Compartilho apenas um caso. Ana (nome fictício) está grávida de 5 meses de uma menina, ela é solteira, que teve um primeiro filho que veio a óbito aos 2 anos de idade por problemas respiratórios. Esse filho rejeitou o peito, cheio de leite, aos dois meses de idade. Parece que faltou algo na relação desta mãe com este filho. Disse ela: “Ele perdia peso facilmente e estava sempre doente”. Para Winnicott uma alimentação bem sucedida e o desmame retratam o bebê que experimentou um sentimento de onipotência no decorrer da fase de dependência absoluta da mãe, quando ela era capaz de adaptar-se às suas necessidades (Preocupação materna primária, Winnicott, 1956). Artigo sobre o tema.
Hipertensão gestacional algo comum
Chamou-me a atenção o fato de esta mulher dizer: “tem que nascer logo, na barriga dá muito trabalho”. Parece que a humanidade inteira pensa diferente dela. No desenvolver de sua fala descobrimos que ela possui pressão alta (hipertensão gestacional) teve que excluir vários alimentos e atualmente dorme muito mal, devido a um problema na coluna.  Sua gestação não é nada confortável. Ao investigarmos sobre a gestação de sua mãe, Ana nos conta que ela nasceu de sete meses e ficou na incubadora por dois meses. A mãe foi para casa e ela ficou quase dois meses sozinha no hospital.

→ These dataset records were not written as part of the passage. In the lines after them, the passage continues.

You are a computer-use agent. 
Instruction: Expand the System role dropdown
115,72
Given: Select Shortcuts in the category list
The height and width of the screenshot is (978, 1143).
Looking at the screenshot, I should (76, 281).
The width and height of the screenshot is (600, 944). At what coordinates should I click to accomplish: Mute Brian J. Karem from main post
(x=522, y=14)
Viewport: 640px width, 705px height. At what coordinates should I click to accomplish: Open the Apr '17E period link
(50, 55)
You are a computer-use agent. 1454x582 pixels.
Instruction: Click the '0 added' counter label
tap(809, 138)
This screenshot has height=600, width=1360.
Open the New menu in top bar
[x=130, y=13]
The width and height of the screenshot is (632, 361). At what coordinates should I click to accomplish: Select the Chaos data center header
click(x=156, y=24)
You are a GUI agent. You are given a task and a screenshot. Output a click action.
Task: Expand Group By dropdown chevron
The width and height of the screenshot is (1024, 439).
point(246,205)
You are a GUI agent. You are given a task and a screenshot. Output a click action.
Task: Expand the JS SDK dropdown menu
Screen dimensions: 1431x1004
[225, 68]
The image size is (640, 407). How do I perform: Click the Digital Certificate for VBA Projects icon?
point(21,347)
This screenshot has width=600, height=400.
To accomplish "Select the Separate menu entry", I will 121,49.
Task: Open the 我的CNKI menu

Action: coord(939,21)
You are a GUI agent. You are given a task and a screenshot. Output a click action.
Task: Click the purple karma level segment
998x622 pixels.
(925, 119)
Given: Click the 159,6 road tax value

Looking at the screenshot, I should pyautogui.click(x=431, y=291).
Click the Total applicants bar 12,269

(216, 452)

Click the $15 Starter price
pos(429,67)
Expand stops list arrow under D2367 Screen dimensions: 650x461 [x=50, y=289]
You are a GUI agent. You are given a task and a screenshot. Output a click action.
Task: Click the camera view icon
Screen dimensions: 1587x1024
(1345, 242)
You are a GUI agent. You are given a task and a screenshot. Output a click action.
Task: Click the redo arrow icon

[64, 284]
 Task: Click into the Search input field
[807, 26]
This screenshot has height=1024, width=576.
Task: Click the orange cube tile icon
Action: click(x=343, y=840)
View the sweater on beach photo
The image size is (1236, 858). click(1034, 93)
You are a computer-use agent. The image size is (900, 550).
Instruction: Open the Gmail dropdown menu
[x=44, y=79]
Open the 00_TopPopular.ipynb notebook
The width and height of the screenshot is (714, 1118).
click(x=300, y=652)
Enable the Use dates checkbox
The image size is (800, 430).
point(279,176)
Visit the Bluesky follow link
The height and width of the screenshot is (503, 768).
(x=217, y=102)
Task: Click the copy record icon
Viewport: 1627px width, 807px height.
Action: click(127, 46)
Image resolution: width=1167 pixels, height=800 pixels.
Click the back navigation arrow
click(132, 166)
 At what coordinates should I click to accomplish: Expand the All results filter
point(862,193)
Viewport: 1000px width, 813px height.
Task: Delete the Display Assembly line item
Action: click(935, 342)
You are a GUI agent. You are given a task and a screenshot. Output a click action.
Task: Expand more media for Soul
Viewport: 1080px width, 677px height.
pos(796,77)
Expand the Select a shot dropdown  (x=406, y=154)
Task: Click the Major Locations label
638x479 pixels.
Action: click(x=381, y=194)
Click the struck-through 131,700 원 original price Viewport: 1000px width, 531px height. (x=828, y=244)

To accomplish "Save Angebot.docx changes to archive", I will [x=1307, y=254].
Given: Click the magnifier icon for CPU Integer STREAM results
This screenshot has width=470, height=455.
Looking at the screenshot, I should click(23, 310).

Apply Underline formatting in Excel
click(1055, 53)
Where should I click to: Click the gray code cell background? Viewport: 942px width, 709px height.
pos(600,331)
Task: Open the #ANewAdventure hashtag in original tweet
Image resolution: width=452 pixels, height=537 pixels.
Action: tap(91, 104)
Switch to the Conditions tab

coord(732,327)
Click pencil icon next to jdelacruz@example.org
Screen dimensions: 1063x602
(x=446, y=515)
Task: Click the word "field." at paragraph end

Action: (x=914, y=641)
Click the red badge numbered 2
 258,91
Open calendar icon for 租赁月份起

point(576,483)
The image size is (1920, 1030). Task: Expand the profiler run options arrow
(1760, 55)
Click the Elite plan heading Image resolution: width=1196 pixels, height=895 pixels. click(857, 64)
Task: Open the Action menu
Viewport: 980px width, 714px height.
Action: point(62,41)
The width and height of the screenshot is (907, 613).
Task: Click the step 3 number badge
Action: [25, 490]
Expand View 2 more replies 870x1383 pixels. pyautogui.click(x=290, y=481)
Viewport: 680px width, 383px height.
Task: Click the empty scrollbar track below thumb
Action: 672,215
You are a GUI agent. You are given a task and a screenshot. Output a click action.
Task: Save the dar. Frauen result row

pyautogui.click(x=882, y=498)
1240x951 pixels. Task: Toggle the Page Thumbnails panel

Parece que faltou algo na relação (primitiva) de Ana com sua mãe. Algo nas relações arcaicas permanece quebrado. Como diria Melanie Klein: Haverá sempre a tentativa de reconstruir o objeto interno danificado. O que aconteceria em alguns casos é que esta falha não permitiria uma livre aceitação da maternidade, durante e após a gestação. Na tentativa de reconstruir o que foi danificado a mulher revive, desde a gestação, seus traumas inconscientes, marcas deixadas no bebê que ela fora, antes do desenvolvimento da linguagem. O desejo de restaurar as relações que foram danificadas com o outro, a começar pela mãe, promoveria o reviver de traumas arcaicos. A ideia de M. Klein é bastante complexa, não é possível explicá-la em um parágrafo.
Para saber mais: Amor, culpa e reparação Obras completas de Melanie Klein, v. 1. Imago, 1991.
A psicanálise de crianças - Obras completas de Melanie Klein, v. 2. Imago, 1997.